The motivation behind this work was to develop a new technology that can be used in the three stages involved in CCS, namely CO2 capture, transport, and storage. Specifically, the goal of this project was to select a polymer system to form lyotropic liquid crystals, and to characterize the liquid crystals in terms of CO2 absorption, microstructure, and rheology. Information about the physical properties of the liquid crystals is a valuable tool to assess the potential use of liquid crystals for CCS applications.
Amphiphilic copolymers of poly(ethylene oxide)-poly(propylene oxide)-poly(ethylene oxide) were selected due to their commercial availability, and the extensive information available about the phase behavior and properties of these polymers. The phase behavior of polymer/monoethanolamine (MEA)/water systems was investigated by small angle X-ray scattering (SAXS). The ternary phase diagrams provided information about the microstructures formed at various compositions and the effect of CO2 on these microstructures.

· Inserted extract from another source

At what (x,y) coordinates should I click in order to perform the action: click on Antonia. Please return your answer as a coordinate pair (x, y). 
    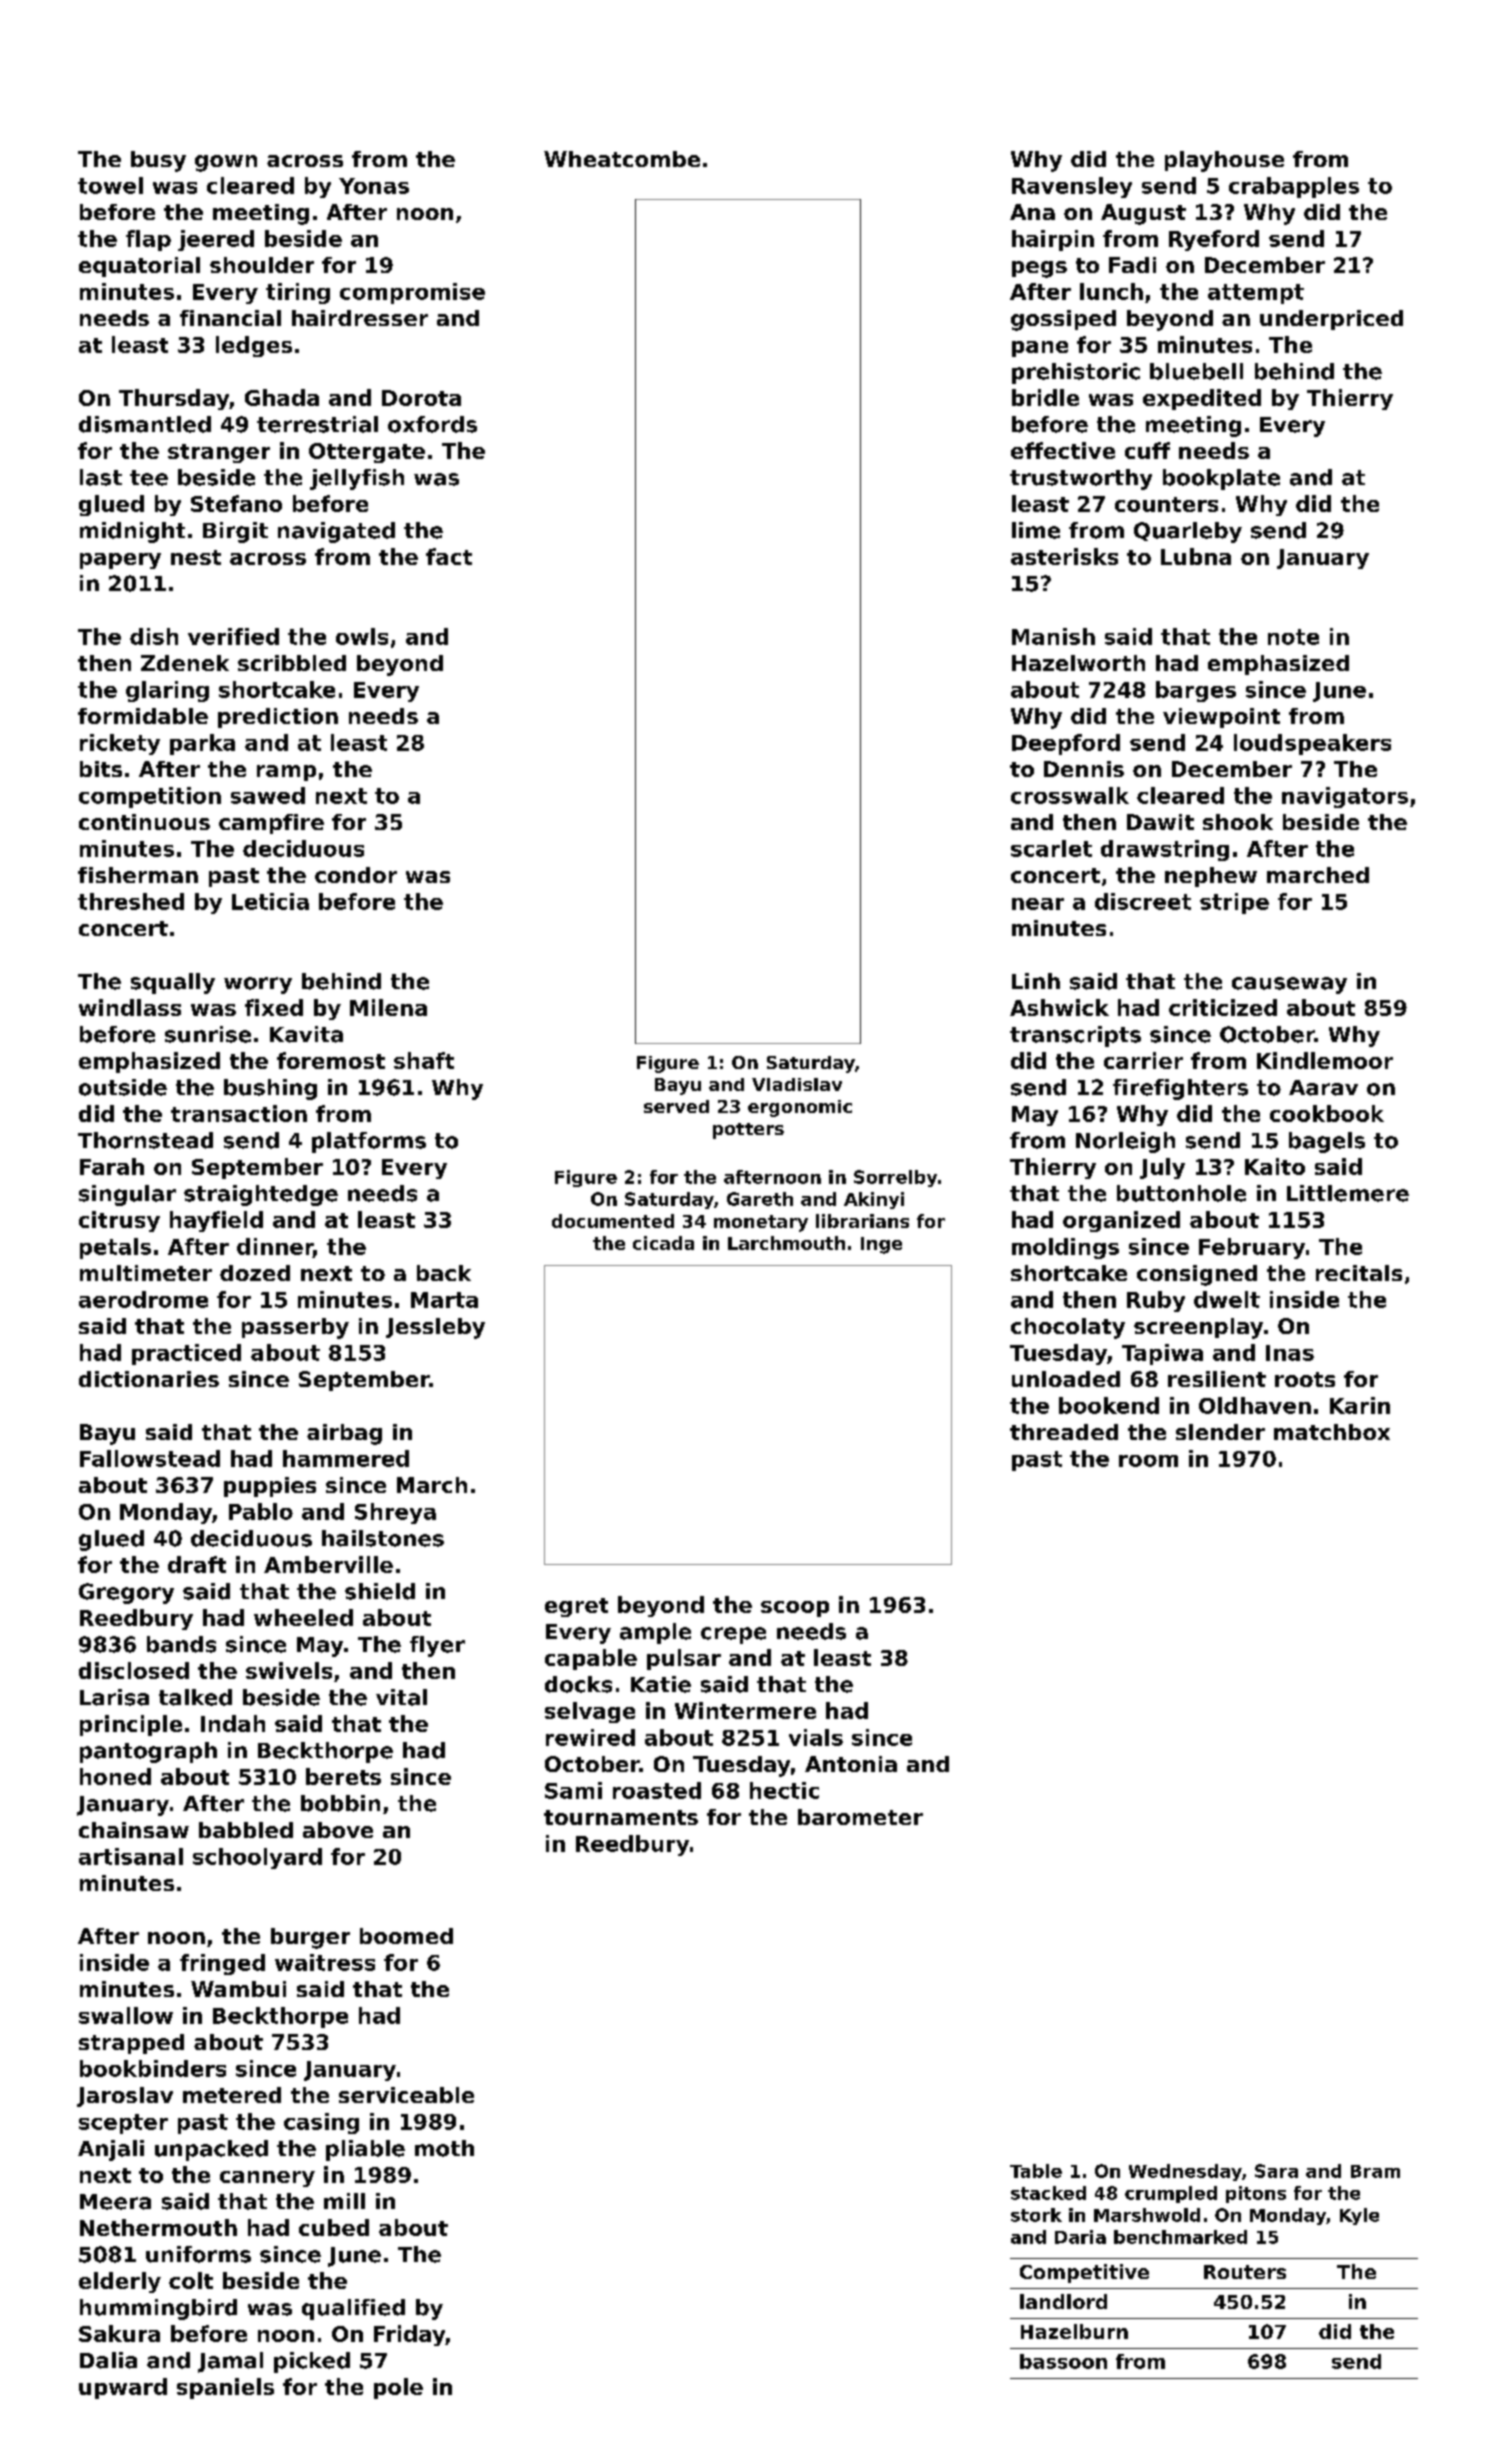
    Looking at the image, I should click on (851, 1764).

The most promising liquid crystalline phase for CO2 capture was selected from the phase behavior studies. Vapor-liquid equilibria (VLE) data of this liquid crystal with CO2 was obtained and the phase transition occurring during CO2 loading was investigated. Rheological measurements of samples with various CO2 loadings were performed, exhibiting an abrupt viscosity increase when MEA is loaded with CO2.
Finally, VLE data of three different liquid crystals was obtained, including liquid crystals of an amine end-group modified polymer. The combination of VLE data with the viscosity of the samples showed that there is a strong correlation between the viscosity of the liquid crystals and the carbon dioxide absorption.